The results also provide a strategy to optimize and extend the duration of postoperative analgesia beyond that which can be conventionally achieved using a catheter-based system. A major limiter of the duration of catheter use (assuming proper function) is the volume of the local anesthetic reservoir, and this may be exhausted before the satisfactory resolution of surgical pain. On the other hand, catheters are commonly placed with a single-shot block, and there is dubious value of using a catheter while the initial block is still providing analgesic benefits. Use of the delay start timer and low(er) volumes per dose neatly address these drawbacks of traditional dosing regimens.

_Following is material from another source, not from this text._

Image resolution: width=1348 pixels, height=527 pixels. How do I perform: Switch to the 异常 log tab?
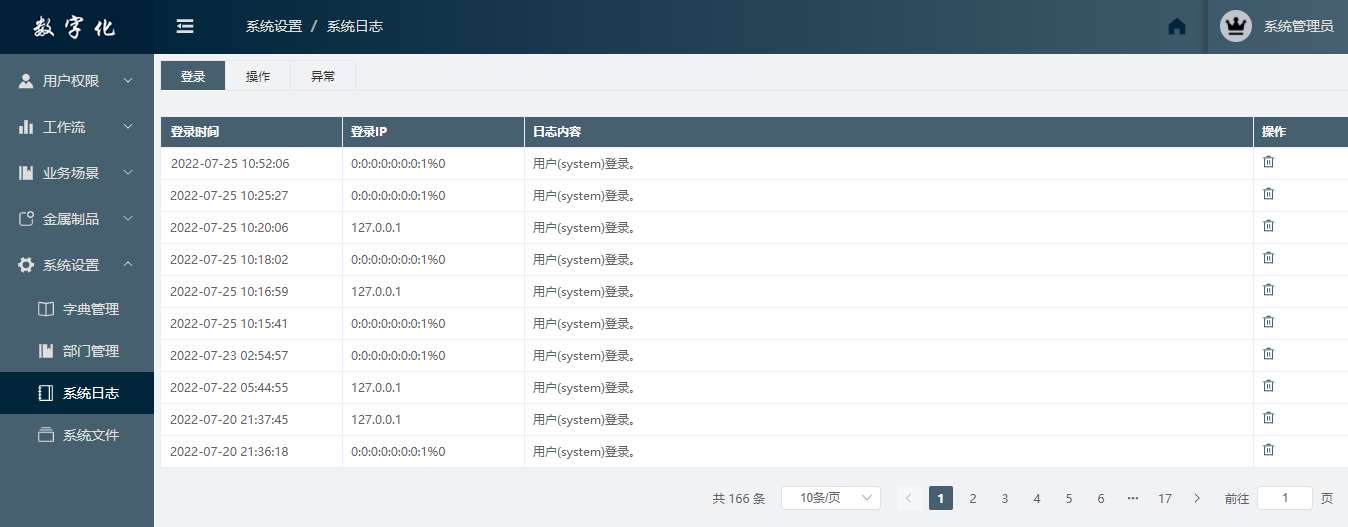point(323,76)
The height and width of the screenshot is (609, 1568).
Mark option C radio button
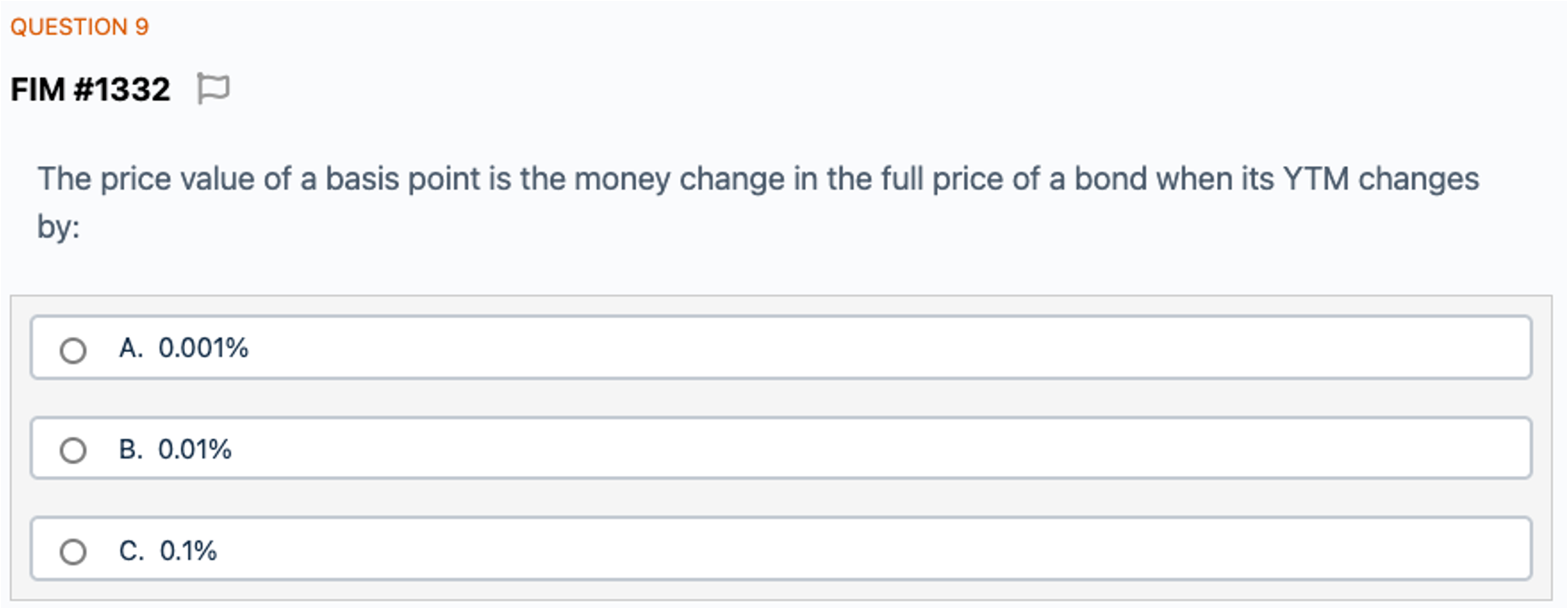pyautogui.click(x=73, y=552)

Although the study answers several important questions, it raises several more. The clinical significance of the outcomes needs to be confirmed, placed in the context of the recovery trajectory after foot and ankle surgery, and compared to other techniques in this surgical population. Notable by its absence is a comparator arm in which patients received single-shot popliteal–sciatic block (with adjuvants or long-acting local anesthetic) and comprehensive multimodal analgesia. The assumption—albeit supported by a wealth of published data1 —is that any catheter is at least non inferior to a non–catheter-based analgesic regimen. What remains to be addressed is whether a 5-day duration of regional analgesia is necessary or sufficient for optimal recovery or represents a substantial advantage over other techniques in this surgical population.

Indeed, since all patients had access to self-administered boluses of local anesthetic to “top up” their catheter as desired, it is unclear why there were any differences in pain scores between the groups in the early postoperative period (or at least up until reservoir exhaustion in the continuous infusion group). The authors’ interpretation is that patients were “saving” their local anesthetic to maximize the duration of the catheter use. An alternative explanation is that higher pain scores did not represent meaningful differences in recovery status or pain states, and patients did not need to lower their pain scores further by administering a local anesthetic bolus. Provocatively, this interpretation may be supported by the data regarding other secondary outcomes: total opioid consumption was significantly different between the groups, but impressively low in both. Likewise, patient-reported satisfaction scores were statistically higher among patients randomized to automated boluses at postoperative days 1 and 4, but the absolute scores for satisfaction were very high in both groups at all times.

Nonetheless, the prolonged duration of analgesia achieved with conservation of local anesthetic volume is impressive and suggests that pump technology that can deliver automated bolus dosing with delayed start infusions could become the new standard. The authors conclude that their results represent a paradigm shift in catheter-based care. This is likely to sound humbling to those who work in settings without catheter services and bold to those who do. Moreover, what should the clinician practicing in a setting without a catheter program take away from the study? The question is somewhat rhetorical but highlights the persistent gap between centers that have and those that do not have catheter programs. In this regard, it is as if we are living in a multiverse of peripheral catheters, where a few centers advance the care and research informing optimal use, even fewer do so via ambulatory-based programs, and most have no program at all. Other than an aspirational message, the results presented do not advance this issue or help to expand the benefits of catheters to more patients.

The research by Finneran et al.5  is a welcome addition to the body of work directed toward improving recovery and outcomes after painful surgeries. The work represents a significant step forward in understanding the anatomic, site-specific properties of catheters and the infusion systems required for targeted analgesia. What remains to be achieved—more than 70 yr after the first description of a continuous peripheral nerve catheter —is an understanding of the barriers to the broader adoption of catheter programs and their suitability for nonspecialist practices.